I find it uncanny the number of people I come across in the production industry that are musically inclined. Almost all of us play an instrument. Some are much more proficient than others but almost all seem to have had the same desire to play an instrument and make music. Many have taken some serious swings at a career in the music industry. I guess its a natural transition to use one’s creative drive in production once the reality of a stalled music career or the realization of limited musical talent sets in.
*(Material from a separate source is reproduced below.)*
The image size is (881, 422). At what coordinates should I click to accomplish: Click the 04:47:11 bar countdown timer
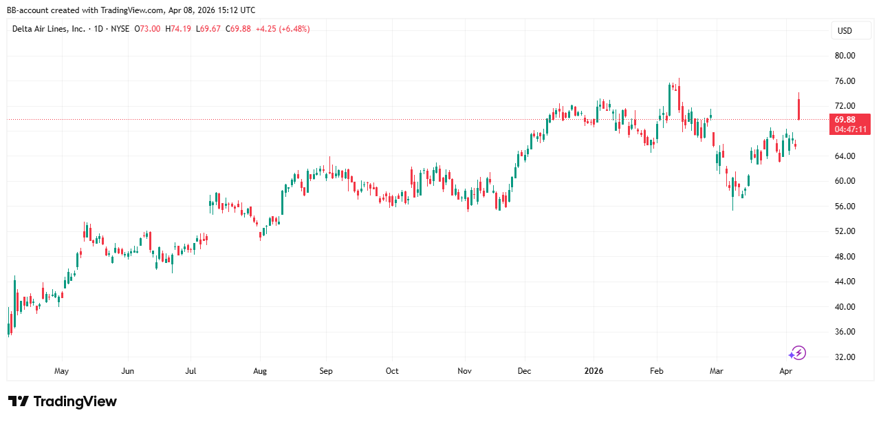pos(850,129)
I believe that many of you will find this post interesting because of the production background that we all share. I’m also going to assume my “musical inclination” profile is correct and that you will agree with me when I say Troy Grady and his “Cracking the Code” site is the mother-of-all guitar instructional sites!! Even if you haven’t been bitten by the music bug then I believe that the production value and sheer amount of effort put forth by the team on Troy Grady’s website will still impress you.
I also think you will be surprised to learn that all of the editing and compositing work is done in Motion 5 and FCPX.
There is plenty to appreciate here for musicians, guitarists, animators, producers, composers and audio engineers.
Let me start by stating that Troy is a KILLER guitarist, a very good rock songwriter and a pretty damn good drummer. Going beyond his fretboard skills, Troy was smart enough to team up with Adam Payne and Brendan Schlagel to create a fresh take on a tired theme. What they have created is a ridiculously funny guitar instruction website that has some serious production value, a tremendous amount of music knowledge and a whole lot of campy swagger.
Check out the episode where he breaks down Steve Vai’s alternate picking run from the movie Crossroads.
You can tell that this 15 minute clip was well thought out in pre-production. There is an airtight voice over and some decent compositing and animating going on. For the guitar players, Grady displays some serious guitar technique in this video. Oh yeah, all the original music in the clips is written and recorded on site.
Take a look at the behind the scenes video about the recording of the site’s theme song.
These guys put some serious work into the “Arcade” animation. Without losing site of the website’s main focus, Troy also gives an extremely thorough music theory and composition lesson about the website’s theme song.
These guys have put a lot of thought and effort behind these videos. Each video was obviously scripted and storyboarded. They’ve done a ton of sound design and audio mixing as well. All of the original music that you hear in the videos was written and recorded by Troy with input from Brendan and Adam. While the animations definitely scream of being intentionally cheesy and terribly campy, the entire site manages to display a distinct style and a strong command of the tools that were used. Although I did rib Troy a bit for the lack of white balance (The eyedropper is your friend!!). The writing throughout the site and the videos is also very funny. While these guys are definitely not taking themselves too seriously, the time and effort that they have invested requires that we the viewer should. Any guitar player looking to improve his speed picking technique will definitely benefit from Troy’s meticulous teaching style. I can also guarantee that you will smile a few times along the way. I laughed out loud when Troy reaches for the non-existent tremolo bar on his Les Paul. Guitar humor at its finest!
All of the 2.5D animation work was done in Motion 5 not After Effects. When I first visited the site I assumed the animations were done in After Effects. I didn’t even think Motion was capable of some of the stuff that I was seeing.
Watch Episode 8: “Fast Forward” for some examples of their Motion and FCPX workflow.
Even more impressive is the thought and effort that went into the “Arpeggio Mystery” scene and how they used Motion to bring their “Enigma Machine” to life.
If you are a guitar player then you will get the most out of this site. Troy sells his lessons on a “Seasons Pass” basis. Season 1 is only $5!! Season 2 is currently in production and promises to further explore the secret to right-hand speed picking. You can pre-order Season 2 here for $20. A Kickstarter campaign is in the works as well. There was a lot blood, sweat and callused fingertips poured into this website. I think $20 is a small price to pay if you are a guitar player!!!
Now I don’t know if I should spend the time diving deeper into Motion 5 or practicing Vai’s alternate picking run from the Crossroads movie.
There really aren’t enough hours in a day!!!